I've had a quick look at RE.. I guess, once again the value is in the assets, as opposed to current earnings. Not holding any but may get time to look a bit deeper over the break.|
|Hello Ed - hope you are well - thought you might be interested in EK's comments today.
MP Evans (LON:MPE) surprises me. It was always known that KLK would fail at the first acceptances stage with their 740p bid where the major shareholders (55%) had in mind perhaps 840p. So when the failure was announced and KLK said that its offer would lapse, one might have expected the price to settle at around, say, 650p. In the event, I paid 530p this morning since it seems to me that MPE is worth at least 700p as matters stand and likely to receive a bid in excess of 800p.
Interestingly, one would have expected REA (LON:RE.) to fall in sympathy.
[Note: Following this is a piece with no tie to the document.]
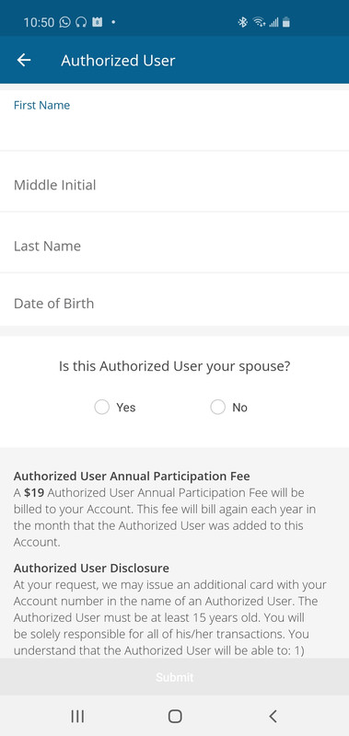Screen dimensions: 349x736
Task: Tap the system back chevron at the bottom
Action: coord(273,716)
However, it is quite unmoved and is still a screaming buy below 400p. My wife holds the 9% loan stock which was not in any sense diluted when a £10m equity placing occurred last week.|
|Well, the shares are up about 27% today. Someone is buying keenly.
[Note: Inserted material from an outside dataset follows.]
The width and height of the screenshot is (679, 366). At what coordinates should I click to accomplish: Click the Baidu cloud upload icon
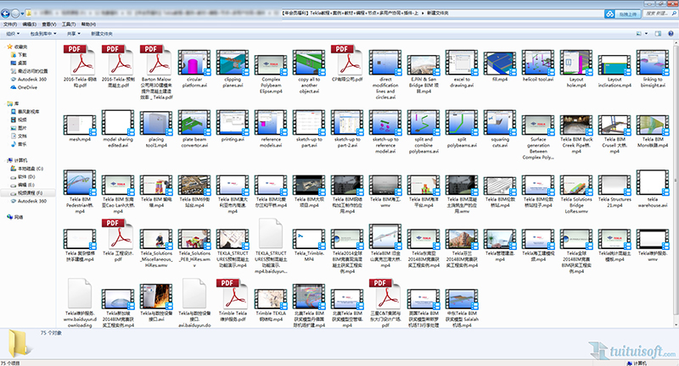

Prettygreen, you may get your Merry Xmas!|
|Ed, I agree with your comments about the institutional shareholders. Despite the valuation report the company is worth what someone is willing to pay. As things stand at the present we're down nearly £3 from the cash offer price - with the 10p dividend to look forward to. Merry Xmas !|
|Hmmm. My reading .... they had to declare the count and, having done so, the offer had to lapse. That was just the formal process. Going forward, an agreement remains possible. KLK and MPE might have been waiting for this count to decide their next moves. If many more but less than 50% had accepted, an agreement might have been possible at a price slightly above 740p? At about 13% acceptance the Board may feel justified in holding out for something materially higher (£9?). Agreement may not be possible at all with KLK.
I didn't understand the institutional holders' attitude. In the absence of another bid or asset sell-off it's likely to take a few years to climb back to the offer price of 740p.
Perhaps the Board will seek approval to sell off all MPE's assets themselves now? They could return £10(?) per share to shareholders?|
|Offer lapsed - although they reserve the right to submit another offer with the board recommendation. Is it dead in the water or are they still talking ?|
|Good posts Coolen Tks.|
|The volume is very low today but the share price has risen. I guess the two sides are still talking.
If the assets are really worth about £10.50 per share, an agreement at £9.00 might be fair?
I see that Winterflood head the other market makers on both the buy and the sell sides. Others are sitting safely clear of any action. Not sure what that means.
I'm still in here and hoping for a recommendation. Almost any price will do for me.|
|Interesting: the last para of the Shareholder Information sent to shareholders with the notice of the general meeting on Dec 23 indicates that total dividends, including special dividends, are expected to be at least 45p in respect of 2016 and 2017. The board are putting up a good defence, methinks.|
|Coolen - many thanks for the clarification|
|Prettygreen, interesting questions there:
1. No, acceptors of the Offer cannot force KLK to buy. They will simply get their stock returned to them. Worse still, until the shares are returned, they cannot sell in the market because the shares are committed to KLK.
2. KLK could indeed buy in the market at prices all the way up to their Offer Price. However, if they force the price up, supporters of M P Evans will be even less keen to accept the Offer.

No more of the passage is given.